Records shown:
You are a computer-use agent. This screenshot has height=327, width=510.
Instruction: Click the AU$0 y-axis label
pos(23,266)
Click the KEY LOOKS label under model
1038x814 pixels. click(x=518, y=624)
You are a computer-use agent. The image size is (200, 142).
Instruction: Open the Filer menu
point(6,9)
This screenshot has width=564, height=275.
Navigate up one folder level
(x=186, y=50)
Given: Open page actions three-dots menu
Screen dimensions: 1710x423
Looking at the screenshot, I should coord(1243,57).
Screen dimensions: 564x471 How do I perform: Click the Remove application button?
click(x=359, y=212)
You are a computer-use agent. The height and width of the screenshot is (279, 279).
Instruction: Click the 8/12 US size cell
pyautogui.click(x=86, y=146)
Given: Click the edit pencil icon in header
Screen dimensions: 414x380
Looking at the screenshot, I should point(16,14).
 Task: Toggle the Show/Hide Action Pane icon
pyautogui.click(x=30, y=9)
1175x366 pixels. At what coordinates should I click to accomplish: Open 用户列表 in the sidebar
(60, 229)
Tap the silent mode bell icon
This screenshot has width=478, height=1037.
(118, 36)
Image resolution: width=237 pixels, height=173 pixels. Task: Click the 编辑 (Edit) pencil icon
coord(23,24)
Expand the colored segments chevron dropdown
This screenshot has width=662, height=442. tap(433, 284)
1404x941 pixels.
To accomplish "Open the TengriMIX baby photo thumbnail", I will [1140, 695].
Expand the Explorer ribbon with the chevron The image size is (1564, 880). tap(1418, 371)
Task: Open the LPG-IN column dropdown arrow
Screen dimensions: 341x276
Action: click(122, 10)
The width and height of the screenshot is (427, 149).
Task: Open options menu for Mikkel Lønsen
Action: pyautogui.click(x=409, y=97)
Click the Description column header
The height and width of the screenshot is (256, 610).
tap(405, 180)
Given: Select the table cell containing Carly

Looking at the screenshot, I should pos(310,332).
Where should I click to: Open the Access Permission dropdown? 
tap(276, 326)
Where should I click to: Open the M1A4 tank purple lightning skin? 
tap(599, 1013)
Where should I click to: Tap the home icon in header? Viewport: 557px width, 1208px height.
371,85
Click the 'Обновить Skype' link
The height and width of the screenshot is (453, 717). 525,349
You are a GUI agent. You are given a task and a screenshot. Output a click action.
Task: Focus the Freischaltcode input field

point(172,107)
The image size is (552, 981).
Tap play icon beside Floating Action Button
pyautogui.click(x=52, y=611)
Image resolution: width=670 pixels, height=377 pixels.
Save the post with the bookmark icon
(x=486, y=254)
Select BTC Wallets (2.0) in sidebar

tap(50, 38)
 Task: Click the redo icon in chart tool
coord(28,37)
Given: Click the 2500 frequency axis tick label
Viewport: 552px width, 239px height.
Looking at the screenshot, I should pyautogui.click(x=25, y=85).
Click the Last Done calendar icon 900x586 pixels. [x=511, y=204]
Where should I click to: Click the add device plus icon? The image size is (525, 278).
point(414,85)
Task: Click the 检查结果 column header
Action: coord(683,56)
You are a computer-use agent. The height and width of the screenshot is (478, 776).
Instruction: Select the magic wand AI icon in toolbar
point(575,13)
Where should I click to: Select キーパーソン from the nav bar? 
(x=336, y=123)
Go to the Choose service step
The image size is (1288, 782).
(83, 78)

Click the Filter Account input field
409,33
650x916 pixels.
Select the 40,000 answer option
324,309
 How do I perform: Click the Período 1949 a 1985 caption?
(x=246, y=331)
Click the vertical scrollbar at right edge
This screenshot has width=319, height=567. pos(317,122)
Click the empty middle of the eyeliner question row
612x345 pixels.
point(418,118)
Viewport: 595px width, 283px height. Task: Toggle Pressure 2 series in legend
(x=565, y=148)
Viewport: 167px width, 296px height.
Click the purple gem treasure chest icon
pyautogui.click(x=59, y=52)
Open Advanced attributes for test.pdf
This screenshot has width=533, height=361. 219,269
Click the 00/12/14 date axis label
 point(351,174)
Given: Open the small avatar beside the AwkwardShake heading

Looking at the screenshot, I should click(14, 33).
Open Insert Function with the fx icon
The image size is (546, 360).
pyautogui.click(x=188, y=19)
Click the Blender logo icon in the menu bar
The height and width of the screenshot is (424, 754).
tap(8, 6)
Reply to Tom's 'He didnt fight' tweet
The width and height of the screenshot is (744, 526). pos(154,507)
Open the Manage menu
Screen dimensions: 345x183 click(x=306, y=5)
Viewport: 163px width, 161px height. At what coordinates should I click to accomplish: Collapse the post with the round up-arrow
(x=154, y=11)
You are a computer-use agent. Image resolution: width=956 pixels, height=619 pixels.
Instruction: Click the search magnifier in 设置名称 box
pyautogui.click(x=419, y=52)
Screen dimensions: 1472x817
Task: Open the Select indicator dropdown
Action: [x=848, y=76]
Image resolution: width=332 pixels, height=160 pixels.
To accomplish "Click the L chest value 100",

Instructions to follow: Copy out each record, keeping every word as it is.

Result:
You are a computer-use agent. This screenshot has height=327, width=510.
Instruction: Click the AU$0 y-axis label
pos(23,266)
Click the KEY LOOKS label under model
1038x814 pixels. click(x=518, y=624)
You are a computer-use agent. The image size is (200, 142).
Instruction: Open the Filer menu
point(6,9)
This screenshot has width=564, height=275.
Navigate up one folder level
(x=186, y=50)
Given: Open page actions three-dots menu
Screen dimensions: 1710x423
Looking at the screenshot, I should coord(1243,57).
Screen dimensions: 564x471 How do I perform: Click the Remove application button?
click(x=359, y=212)
You are a computer-use agent. The height and width of the screenshot is (279, 279).
Instruction: Click the 8/12 US size cell
pyautogui.click(x=86, y=146)
Given: Click the edit pencil icon in header
Screen dimensions: 414x380
Looking at the screenshot, I should point(16,14).
 Task: Toggle the Show/Hide Action Pane icon
pyautogui.click(x=30, y=9)
1175x366 pixels. At what coordinates should I click to accomplish: Open 用户列表 in the sidebar
(60, 229)
Tap the silent mode bell icon
This screenshot has width=478, height=1037.
(118, 36)
Image resolution: width=237 pixels, height=173 pixels. Task: Click the 编辑 (Edit) pencil icon
coord(23,24)
Expand the colored segments chevron dropdown
This screenshot has width=662, height=442. tap(433, 284)
1404x941 pixels.
To accomplish "Open the TengriMIX baby photo thumbnail", I will [1140, 695].
Expand the Explorer ribbon with the chevron The image size is (1564, 880). tap(1418, 371)
Task: Open the LPG-IN column dropdown arrow
Screen dimensions: 341x276
Action: click(122, 10)
The width and height of the screenshot is (427, 149).
Task: Open options menu for Mikkel Lønsen
Action: pyautogui.click(x=409, y=97)
Click the Description column header
The height and width of the screenshot is (256, 610).
tap(405, 180)
Given: Select the table cell containing Carly

Looking at the screenshot, I should pos(310,332).
Where should I click to: Open the Access Permission dropdown? 
tap(276, 326)
Where should I click to: Open the M1A4 tank purple lightning skin? 
tap(599, 1013)
Where should I click to: Tap the home icon in header? Viewport: 557px width, 1208px height.
371,85
Click the 'Обновить Skype' link
The height and width of the screenshot is (453, 717). 525,349
You are a GUI agent. You are given a task and a screenshot. Output a click action.
Task: Focus the Freischaltcode input field

point(172,107)
The image size is (552, 981).
Tap play icon beside Floating Action Button
pyautogui.click(x=52, y=611)
Image resolution: width=670 pixels, height=377 pixels.
Save the post with the bookmark icon
(x=486, y=254)
Select BTC Wallets (2.0) in sidebar

tap(50, 38)
 Task: Click the redo icon in chart tool
coord(28,37)
Given: Click the 2500 frequency axis tick label
Viewport: 552px width, 239px height.
Looking at the screenshot, I should pyautogui.click(x=25, y=85).
Click the Last Done calendar icon 900x586 pixels. [x=511, y=204]
Where should I click to: Click the add device plus icon? The image size is (525, 278).
point(414,85)
Task: Click the 检查结果 column header
Action: coord(683,56)
You are a computer-use agent. The height and width of the screenshot is (478, 776).
Instruction: Select the magic wand AI icon in toolbar
point(575,13)
Where should I click to: Select キーパーソン from the nav bar? 
(x=336, y=123)
Go to the Choose service step
The image size is (1288, 782).
(83, 78)

Click the Filter Account input field
409,33
650x916 pixels.
Select the 40,000 answer option
324,309
 How do I perform: Click the Período 1949 a 1985 caption?
(x=246, y=331)
Click the vertical scrollbar at right edge
This screenshot has width=319, height=567. pos(317,122)
Click the empty middle of the eyeliner question row
612x345 pixels.
point(418,118)
Viewport: 595px width, 283px height. Task: Toggle Pressure 2 series in legend
(x=565, y=148)
Viewport: 167px width, 296px height.
Click the purple gem treasure chest icon
pyautogui.click(x=59, y=52)
Open Advanced attributes for test.pdf
This screenshot has width=533, height=361. 219,269
Click the 00/12/14 date axis label
 point(351,174)
Given: Open the small avatar beside the AwkwardShake heading

Looking at the screenshot, I should click(14, 33).
Open Insert Function with the fx icon
The image size is (546, 360).
pyautogui.click(x=188, y=19)
Click the Blender logo icon in the menu bar
The height and width of the screenshot is (424, 754).
tap(8, 6)
Reply to Tom's 'He didnt fight' tweet
The width and height of the screenshot is (744, 526). pos(154,507)
Open the Manage menu
Screen dimensions: 345x183 click(x=306, y=5)
Viewport: 163px width, 161px height. At what coordinates should I click to accomplish: Collapse the post with the round up-arrow
(x=154, y=11)
You are a computer-use agent. Image resolution: width=956 pixels, height=619 pixels.
Instruction: Click the search magnifier in 设置名称 box
pyautogui.click(x=419, y=52)
Screen dimensions: 1472x817
Task: Open the Select indicator dropdown
Action: [x=848, y=76]
Image resolution: width=332 pixels, height=160 pixels.
To accomplish "Click the L chest value 100",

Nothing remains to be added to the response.